The Sun-4 MMU, like earlier Suns, doesn't use a TLB, but has SRAMs
for memory maps (16 contexts' worth, compared to 8 in Sun-3/200, for
example).

The R[23]000 indeed do TLB-miss refill handling in software;
this is not unusual in RISC machines: HP Precision and AMD 29K (at least)
do this also.  The overall cost if typically 1% or less of CPU time,
which is fairly competitive with hardware refill, especially since one
of the larger costs on faster machines is the accumulated cache-miss penalty
for fetching PTEs from memory.
-- 
-john mashey	DISCLAIMER: <generic disclaimer, I speak for me only, etc>
UUCP: 	{ames,decwrl,prls,pyramid}!mips!mash  OR  m...@mips.com
DDD:  	408-991-0253 or 408-720-1700, x253
USPS: 	MIPS Computer Systems, 930 E. Arques, Sunnyvale, CA 94086

Path: utzoo!attcan!uunet!seismo!rick
From: r...@seismo.CSS.GOV (Rick Adams)
Newsgroups: comp.unix.wizards
Subject: Re: Vax 11/780 performance vs Sun 4/280 performance
Summary: Sun 3/160 has a real knee at about 7 active processes
Message-ID: <44365@beno.seismo.CSS.GOV>
Date: 6 Jun 88 17:54:20 GMT
References: <15875@brl-adm.ARPA>
Organization: Center for Seismic Studies, Arlington, VA
Lines: 9

Last year when seismo (a Sun 3/160) was still passing mail around,
there was a VERY obvious performance degradation when the 8th or
9th sendmail became active. (No we didn't run out of memory.
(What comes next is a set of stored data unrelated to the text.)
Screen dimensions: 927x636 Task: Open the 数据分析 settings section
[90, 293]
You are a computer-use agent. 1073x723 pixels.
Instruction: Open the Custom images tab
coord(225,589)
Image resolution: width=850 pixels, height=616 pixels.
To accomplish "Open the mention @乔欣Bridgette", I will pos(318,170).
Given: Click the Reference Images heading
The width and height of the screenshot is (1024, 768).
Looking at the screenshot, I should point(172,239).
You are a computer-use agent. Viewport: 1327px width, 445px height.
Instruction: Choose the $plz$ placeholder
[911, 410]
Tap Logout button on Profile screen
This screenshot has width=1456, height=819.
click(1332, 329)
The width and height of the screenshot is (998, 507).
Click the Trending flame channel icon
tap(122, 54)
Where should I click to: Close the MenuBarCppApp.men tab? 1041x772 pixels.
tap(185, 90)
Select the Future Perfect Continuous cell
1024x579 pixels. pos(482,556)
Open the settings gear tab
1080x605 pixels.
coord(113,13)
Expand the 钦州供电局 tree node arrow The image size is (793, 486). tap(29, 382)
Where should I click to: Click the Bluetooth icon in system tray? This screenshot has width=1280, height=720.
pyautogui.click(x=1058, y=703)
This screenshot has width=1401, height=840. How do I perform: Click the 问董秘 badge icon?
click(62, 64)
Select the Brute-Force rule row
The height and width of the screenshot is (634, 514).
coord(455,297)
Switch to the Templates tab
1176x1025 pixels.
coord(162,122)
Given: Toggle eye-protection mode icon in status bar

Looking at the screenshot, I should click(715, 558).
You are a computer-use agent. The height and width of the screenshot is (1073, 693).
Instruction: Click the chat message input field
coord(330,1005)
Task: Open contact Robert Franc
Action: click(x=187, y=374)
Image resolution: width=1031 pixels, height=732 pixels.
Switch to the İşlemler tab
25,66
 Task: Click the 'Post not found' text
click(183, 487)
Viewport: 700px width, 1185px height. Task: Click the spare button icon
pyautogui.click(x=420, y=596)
That
happened at about 14 sendmails)

I have always attributed it to the 7 user contexts.

---rick

Path: utzoo!attcan!uunet!husc6!mailrus!ames!elroy!cit-vax!mangler
From: mang...@cit-vax.Caltech.Edu (Don Speck)
Newsgroups: comp.unix.wizards
Subject: Re: Vax 11/780 performance vs Sun 4/280 performance
Summary: I/O throughput
Message-ID: <6926@cit-vax.Caltech.Edu>
Date: 13 Jun 88 08:58:03 GMT
References: <22957@bu-cs.BU.EDU> <14968@brl-adm.ARPA> 
<601@modular.UUCP> <7331@swan.ulowell.edu> <2282@rpp386.UUCP>
Organization: California Institute of Technology
Lines: 25

I am reminded of this article from comp.arch:

In article <44...@beno.seismo.CSS.GOV>, r...@seismo.CSS.GOV (Rick Adams) 
writes:
> Well, to start with I've got a Vax 11/780 with 7 6250 bpi 125 ips
> tape drives on it. It performs adequately when they are all running.
> I STILL haven't found anything to replace it with for a reasonable amount
> of money. Nothing in the Sun price range can handle that I/O volume.

I've seen a PDP-11/70 with eight tape drives, too.

And as Barry Shein said, "An IBM mainframe is an awesome thing...".
One weekend, noticing the 4341 spinning a pair of GCR drives at over
half their rated 275 ips, I was shocked to learn that it was reading
the disk file-by-file, not track at a time.  BSD filesystems just
can't compare to what this 2-MIPS machine could do with apparent ease.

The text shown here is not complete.